# Exercise:
Reproduce every record exactly as given.

★ ★ ★ ★ ★ ★ ★

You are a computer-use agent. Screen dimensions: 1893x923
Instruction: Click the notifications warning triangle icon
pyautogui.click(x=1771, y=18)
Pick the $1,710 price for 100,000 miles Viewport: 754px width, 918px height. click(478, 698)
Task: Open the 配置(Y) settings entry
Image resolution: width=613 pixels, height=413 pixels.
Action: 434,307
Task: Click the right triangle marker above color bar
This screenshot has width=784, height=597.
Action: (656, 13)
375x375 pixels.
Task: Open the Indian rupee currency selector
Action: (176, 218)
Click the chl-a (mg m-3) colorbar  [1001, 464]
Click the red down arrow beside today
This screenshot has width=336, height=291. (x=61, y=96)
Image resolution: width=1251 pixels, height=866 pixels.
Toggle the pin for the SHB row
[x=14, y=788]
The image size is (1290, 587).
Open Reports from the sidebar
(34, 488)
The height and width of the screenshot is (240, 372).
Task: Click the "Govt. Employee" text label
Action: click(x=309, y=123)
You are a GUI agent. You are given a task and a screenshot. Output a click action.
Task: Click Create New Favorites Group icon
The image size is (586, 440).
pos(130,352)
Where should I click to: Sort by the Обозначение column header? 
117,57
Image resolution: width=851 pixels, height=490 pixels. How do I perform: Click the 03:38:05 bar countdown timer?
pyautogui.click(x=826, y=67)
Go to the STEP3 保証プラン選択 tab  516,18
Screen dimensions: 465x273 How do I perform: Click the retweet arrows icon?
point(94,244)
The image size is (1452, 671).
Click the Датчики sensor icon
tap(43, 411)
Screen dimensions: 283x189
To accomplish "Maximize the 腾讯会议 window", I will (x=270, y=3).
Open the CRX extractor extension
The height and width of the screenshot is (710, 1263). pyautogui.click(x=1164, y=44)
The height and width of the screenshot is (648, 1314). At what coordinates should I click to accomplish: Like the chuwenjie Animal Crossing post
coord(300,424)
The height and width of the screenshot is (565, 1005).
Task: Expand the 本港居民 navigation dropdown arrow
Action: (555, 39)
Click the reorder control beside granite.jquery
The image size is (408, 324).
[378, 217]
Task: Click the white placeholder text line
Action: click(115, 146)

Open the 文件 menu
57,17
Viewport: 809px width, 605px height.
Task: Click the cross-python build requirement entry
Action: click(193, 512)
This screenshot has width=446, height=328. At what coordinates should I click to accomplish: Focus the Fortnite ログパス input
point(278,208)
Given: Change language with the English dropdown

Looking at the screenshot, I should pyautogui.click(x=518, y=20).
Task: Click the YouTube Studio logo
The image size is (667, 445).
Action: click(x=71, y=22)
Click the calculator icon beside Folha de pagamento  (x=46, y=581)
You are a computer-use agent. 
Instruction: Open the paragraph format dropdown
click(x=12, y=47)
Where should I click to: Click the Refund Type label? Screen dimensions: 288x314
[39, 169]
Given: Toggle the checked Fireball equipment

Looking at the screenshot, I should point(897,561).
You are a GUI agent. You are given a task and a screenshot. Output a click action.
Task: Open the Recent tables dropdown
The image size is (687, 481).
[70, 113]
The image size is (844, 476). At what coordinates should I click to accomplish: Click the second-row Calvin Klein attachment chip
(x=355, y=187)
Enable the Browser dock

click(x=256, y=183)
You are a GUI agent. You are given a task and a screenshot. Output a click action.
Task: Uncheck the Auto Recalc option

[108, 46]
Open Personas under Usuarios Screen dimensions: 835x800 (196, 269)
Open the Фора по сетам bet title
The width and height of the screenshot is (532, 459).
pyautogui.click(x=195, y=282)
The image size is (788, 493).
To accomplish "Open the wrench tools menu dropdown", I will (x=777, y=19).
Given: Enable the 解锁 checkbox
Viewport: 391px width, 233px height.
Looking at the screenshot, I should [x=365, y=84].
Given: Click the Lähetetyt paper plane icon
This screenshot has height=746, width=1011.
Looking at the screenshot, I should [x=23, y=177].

★ ★ ★ ★ ★ ★ ★

# Output of the task:
You are a computer-use agent. Screen dimensions: 1893x923
Instruction: Click the notifications warning triangle icon
pyautogui.click(x=1771, y=18)
Pick the $1,710 price for 100,000 miles Viewport: 754px width, 918px height. click(478, 698)
Task: Open the 配置(Y) settings entry
Image resolution: width=613 pixels, height=413 pixels.
Action: 434,307
Task: Click the right triangle marker above color bar
This screenshot has width=784, height=597.
Action: (656, 13)
375x375 pixels.
Task: Open the Indian rupee currency selector
Action: (176, 218)
Click the chl-a (mg m-3) colorbar  [1001, 464]
Click the red down arrow beside today
This screenshot has width=336, height=291. (x=61, y=96)
Image resolution: width=1251 pixels, height=866 pixels.
Toggle the pin for the SHB row
[x=14, y=788]
The image size is (1290, 587).
Open Reports from the sidebar
(34, 488)
The height and width of the screenshot is (240, 372).
Task: Click the "Govt. Employee" text label
Action: click(x=309, y=123)
You are a GUI agent. You are given a task and a screenshot. Output a click action.
Task: Click Create New Favorites Group icon
The image size is (586, 440).
pos(130,352)
Where should I click to: Sort by the Обозначение column header? 
117,57
Image resolution: width=851 pixels, height=490 pixels. How do I perform: Click the 03:38:05 bar countdown timer?
pyautogui.click(x=826, y=67)
Go to the STEP3 保証プラン選択 tab  516,18
Screen dimensions: 465x273 How do I perform: Click the retweet arrows icon?
point(94,244)
The image size is (1452, 671).
Click the Датчики sensor icon
tap(43, 411)
Screen dimensions: 283x189
To accomplish "Maximize the 腾讯会议 window", I will (x=270, y=3).
Open the CRX extractor extension
The height and width of the screenshot is (710, 1263). pyautogui.click(x=1164, y=44)
The height and width of the screenshot is (648, 1314). At what coordinates should I click to accomplish: Like the chuwenjie Animal Crossing post
coord(300,424)
The height and width of the screenshot is (565, 1005).
Task: Expand the 本港居民 navigation dropdown arrow
Action: (555, 39)
Click the reorder control beside granite.jquery
The image size is (408, 324).
[378, 217]
Task: Click the white placeholder text line
Action: click(115, 146)

Open the 文件 menu
57,17
Viewport: 809px width, 605px height.
Task: Click the cross-python build requirement entry
Action: click(193, 512)
This screenshot has width=446, height=328. At what coordinates should I click to accomplish: Focus the Fortnite ログパス input
point(278,208)
Given: Change language with the English dropdown

Looking at the screenshot, I should pyautogui.click(x=518, y=20).
Task: Click the YouTube Studio logo
The image size is (667, 445).
Action: click(x=71, y=22)
Click the calculator icon beside Folha de pagamento  (x=46, y=581)
You are a computer-use agent. 
Instruction: Open the paragraph format dropdown
click(x=12, y=47)
Where should I click to: Click the Refund Type label? Screen dimensions: 288x314
[39, 169]
Given: Toggle the checked Fireball equipment

Looking at the screenshot, I should point(897,561).
You are a GUI agent. You are given a task and a screenshot. Output a click action.
Task: Open the Recent tables dropdown
The image size is (687, 481).
[70, 113]
The image size is (844, 476). At what coordinates should I click to accomplish: Click the second-row Calvin Klein attachment chip
(x=355, y=187)
Enable the Browser dock

click(x=256, y=183)
You are a GUI agent. You are given a task and a screenshot. Output a click action.
Task: Uncheck the Auto Recalc option

[108, 46]
Open Personas under Usuarios Screen dimensions: 835x800 (196, 269)
Open the Фора по сетам bet title
The width and height of the screenshot is (532, 459).
pyautogui.click(x=195, y=282)
The image size is (788, 493).
To accomplish "Open the wrench tools menu dropdown", I will (x=777, y=19).
Given: Enable the 解锁 checkbox
Viewport: 391px width, 233px height.
Looking at the screenshot, I should [x=365, y=84].
Given: Click the Lähetetyt paper plane icon
This screenshot has height=746, width=1011.
Looking at the screenshot, I should [x=23, y=177].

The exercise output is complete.